Items from a data source
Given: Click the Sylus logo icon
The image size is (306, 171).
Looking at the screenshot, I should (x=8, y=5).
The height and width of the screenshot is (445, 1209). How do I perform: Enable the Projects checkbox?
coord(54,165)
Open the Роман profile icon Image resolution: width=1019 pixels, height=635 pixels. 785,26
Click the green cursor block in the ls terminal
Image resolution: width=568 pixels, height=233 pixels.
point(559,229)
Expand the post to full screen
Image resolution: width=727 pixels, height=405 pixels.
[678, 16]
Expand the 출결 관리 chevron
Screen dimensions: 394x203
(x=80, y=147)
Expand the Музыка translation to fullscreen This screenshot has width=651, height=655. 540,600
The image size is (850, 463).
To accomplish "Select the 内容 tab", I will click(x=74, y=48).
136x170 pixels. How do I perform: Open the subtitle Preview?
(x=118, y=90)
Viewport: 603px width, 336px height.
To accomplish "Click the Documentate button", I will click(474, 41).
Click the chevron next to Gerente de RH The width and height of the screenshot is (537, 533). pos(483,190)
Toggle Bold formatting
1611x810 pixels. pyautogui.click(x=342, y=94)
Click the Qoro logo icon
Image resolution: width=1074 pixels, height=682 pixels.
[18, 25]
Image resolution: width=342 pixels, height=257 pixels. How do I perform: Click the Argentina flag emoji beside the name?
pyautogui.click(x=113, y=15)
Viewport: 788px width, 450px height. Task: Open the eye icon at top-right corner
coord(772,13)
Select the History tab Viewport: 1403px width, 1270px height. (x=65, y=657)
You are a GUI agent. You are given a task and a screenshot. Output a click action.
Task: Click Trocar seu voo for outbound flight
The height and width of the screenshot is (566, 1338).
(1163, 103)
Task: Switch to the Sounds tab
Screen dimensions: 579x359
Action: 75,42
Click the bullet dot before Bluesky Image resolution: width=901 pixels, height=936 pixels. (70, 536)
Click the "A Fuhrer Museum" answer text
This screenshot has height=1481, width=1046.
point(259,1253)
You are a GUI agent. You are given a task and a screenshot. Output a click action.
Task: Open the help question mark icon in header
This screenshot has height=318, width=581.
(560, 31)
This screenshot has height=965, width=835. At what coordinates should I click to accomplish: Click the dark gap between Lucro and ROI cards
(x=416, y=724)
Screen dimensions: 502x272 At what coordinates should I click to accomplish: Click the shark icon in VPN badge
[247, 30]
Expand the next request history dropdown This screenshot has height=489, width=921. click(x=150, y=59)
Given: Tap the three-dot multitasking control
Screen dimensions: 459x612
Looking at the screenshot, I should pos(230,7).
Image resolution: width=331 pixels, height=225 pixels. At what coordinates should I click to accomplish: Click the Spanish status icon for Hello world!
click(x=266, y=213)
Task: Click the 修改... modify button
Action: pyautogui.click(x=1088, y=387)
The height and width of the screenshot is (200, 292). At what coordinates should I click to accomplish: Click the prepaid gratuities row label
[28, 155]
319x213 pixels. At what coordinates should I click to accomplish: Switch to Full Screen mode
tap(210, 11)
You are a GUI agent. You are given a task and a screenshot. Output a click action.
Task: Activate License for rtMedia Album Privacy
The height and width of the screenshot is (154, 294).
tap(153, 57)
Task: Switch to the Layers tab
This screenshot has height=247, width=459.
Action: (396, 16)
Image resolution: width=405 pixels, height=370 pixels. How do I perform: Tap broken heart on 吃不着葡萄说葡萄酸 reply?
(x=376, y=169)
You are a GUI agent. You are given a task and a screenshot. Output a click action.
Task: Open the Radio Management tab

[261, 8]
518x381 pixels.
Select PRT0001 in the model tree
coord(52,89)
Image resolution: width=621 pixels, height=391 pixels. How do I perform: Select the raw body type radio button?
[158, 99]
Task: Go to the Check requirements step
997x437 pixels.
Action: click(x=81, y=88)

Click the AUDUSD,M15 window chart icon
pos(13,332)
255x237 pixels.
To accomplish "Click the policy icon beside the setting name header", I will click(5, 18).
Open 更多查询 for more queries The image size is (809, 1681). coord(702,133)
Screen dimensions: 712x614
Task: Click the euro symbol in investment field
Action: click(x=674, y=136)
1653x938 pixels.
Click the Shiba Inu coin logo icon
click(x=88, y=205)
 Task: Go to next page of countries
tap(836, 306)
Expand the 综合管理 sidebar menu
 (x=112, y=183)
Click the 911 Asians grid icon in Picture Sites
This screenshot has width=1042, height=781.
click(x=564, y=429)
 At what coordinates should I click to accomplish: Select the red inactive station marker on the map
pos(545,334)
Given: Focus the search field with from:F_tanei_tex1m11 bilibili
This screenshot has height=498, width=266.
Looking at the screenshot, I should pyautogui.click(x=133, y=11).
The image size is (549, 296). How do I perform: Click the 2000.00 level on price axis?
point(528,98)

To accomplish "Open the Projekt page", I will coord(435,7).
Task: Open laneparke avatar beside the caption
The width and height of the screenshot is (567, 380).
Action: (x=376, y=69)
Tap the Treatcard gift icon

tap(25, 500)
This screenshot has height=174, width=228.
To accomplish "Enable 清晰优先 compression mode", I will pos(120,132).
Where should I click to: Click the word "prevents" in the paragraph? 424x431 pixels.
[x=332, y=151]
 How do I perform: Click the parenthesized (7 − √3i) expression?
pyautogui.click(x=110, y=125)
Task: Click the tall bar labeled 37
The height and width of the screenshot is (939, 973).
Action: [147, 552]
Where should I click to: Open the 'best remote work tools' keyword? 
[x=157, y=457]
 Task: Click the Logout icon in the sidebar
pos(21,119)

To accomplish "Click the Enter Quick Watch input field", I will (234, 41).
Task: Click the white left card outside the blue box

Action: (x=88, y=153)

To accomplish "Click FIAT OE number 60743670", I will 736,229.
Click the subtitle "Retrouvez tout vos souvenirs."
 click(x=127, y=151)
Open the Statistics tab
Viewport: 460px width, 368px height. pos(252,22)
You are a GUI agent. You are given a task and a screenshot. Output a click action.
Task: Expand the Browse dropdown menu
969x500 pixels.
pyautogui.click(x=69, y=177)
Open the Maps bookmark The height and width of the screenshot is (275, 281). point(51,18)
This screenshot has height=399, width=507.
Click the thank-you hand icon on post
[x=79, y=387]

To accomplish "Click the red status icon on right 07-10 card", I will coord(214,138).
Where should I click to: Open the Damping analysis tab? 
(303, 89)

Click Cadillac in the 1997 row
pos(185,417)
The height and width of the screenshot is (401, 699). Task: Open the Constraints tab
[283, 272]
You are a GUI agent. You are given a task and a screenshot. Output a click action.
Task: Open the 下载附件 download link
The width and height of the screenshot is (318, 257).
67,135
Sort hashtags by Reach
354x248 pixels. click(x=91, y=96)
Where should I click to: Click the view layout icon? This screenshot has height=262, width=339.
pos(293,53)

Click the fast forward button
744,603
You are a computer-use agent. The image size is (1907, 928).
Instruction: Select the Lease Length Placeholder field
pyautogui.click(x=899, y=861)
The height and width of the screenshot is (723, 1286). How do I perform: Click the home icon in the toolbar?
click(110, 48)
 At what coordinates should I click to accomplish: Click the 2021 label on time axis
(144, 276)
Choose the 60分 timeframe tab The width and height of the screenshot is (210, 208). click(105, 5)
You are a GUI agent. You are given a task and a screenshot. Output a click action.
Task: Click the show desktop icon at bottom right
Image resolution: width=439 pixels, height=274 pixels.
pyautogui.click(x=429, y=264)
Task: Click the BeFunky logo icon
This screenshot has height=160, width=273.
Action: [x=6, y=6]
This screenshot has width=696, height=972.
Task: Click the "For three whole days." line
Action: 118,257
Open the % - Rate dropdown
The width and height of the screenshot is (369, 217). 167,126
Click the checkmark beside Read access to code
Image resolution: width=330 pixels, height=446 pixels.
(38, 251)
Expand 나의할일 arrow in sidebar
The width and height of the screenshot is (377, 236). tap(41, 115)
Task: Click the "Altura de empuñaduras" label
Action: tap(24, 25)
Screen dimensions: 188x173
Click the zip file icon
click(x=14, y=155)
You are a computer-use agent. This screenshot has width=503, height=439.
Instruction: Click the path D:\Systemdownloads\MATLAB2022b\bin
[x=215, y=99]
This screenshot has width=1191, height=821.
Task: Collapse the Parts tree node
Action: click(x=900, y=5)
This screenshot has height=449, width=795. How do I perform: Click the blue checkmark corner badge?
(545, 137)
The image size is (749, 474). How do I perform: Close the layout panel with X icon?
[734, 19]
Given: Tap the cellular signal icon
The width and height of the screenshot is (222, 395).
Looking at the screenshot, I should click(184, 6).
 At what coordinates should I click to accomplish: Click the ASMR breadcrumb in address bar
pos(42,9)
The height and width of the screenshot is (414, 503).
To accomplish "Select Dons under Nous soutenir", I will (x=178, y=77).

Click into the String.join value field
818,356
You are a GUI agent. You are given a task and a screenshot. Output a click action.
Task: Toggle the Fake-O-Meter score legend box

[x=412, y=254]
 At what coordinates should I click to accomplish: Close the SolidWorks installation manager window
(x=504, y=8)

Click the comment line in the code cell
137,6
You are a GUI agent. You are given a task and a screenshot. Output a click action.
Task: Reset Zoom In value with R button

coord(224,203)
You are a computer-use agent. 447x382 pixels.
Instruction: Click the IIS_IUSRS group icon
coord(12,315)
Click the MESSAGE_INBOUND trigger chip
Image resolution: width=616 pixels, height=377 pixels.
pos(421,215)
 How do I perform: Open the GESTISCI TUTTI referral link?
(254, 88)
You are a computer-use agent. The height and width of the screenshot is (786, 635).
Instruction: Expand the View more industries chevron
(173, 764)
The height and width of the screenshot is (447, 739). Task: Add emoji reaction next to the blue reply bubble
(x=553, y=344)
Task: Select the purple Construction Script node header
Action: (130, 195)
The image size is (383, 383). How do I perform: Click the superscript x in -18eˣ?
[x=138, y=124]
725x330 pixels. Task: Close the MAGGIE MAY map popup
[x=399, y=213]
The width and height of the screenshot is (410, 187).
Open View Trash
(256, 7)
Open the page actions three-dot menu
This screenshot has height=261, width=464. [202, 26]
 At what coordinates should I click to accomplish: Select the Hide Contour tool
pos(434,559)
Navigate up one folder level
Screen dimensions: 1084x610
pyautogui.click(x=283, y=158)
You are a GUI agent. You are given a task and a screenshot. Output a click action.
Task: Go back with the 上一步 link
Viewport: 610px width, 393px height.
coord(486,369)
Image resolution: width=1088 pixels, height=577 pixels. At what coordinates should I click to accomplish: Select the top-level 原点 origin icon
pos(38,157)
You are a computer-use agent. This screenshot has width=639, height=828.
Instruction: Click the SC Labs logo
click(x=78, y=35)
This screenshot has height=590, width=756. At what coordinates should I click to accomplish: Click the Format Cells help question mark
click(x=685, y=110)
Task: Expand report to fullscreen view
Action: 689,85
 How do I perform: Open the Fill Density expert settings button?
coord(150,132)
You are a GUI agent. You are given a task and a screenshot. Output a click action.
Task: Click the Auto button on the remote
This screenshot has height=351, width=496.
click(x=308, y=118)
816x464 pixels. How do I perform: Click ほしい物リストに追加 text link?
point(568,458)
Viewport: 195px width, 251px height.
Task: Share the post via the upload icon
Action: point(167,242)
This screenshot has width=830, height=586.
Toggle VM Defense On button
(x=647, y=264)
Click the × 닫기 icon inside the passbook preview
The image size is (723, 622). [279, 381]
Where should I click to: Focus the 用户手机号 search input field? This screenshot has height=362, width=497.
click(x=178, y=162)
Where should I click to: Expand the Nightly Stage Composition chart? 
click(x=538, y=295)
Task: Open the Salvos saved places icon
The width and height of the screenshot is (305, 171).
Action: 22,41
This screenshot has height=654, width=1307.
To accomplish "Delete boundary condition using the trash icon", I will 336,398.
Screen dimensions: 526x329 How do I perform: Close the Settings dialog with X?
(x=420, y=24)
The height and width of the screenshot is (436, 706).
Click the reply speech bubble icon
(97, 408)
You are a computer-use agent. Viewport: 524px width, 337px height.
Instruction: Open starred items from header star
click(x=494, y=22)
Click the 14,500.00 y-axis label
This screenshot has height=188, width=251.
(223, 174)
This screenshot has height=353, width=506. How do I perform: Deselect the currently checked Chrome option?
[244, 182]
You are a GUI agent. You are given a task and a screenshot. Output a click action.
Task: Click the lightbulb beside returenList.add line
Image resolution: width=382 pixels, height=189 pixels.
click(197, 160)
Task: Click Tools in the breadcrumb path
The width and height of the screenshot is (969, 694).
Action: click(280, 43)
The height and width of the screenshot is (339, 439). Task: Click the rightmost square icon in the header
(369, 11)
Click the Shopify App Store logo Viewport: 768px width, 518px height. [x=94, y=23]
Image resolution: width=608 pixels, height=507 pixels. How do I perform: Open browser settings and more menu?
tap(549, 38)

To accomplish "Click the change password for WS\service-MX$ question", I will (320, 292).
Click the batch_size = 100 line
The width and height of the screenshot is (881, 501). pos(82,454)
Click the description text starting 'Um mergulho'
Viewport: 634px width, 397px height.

== What the task asks ==
Reproduce all lines from the records above that include the word "computer".

== Answer area ==
You are a computer-use agent. The image size is (1907, 928).
You are a computer-use agent. This screenshot has width=503, height=439.
You are a computer-use agent. 447x382 pixels.
You are a computer-use agent. The height and width of the screenshot is (786, 635).
You are a computer-use agent. This screenshot has width=639, height=828.
You are a computer-use agent. Viewport: 524px width, 337px height.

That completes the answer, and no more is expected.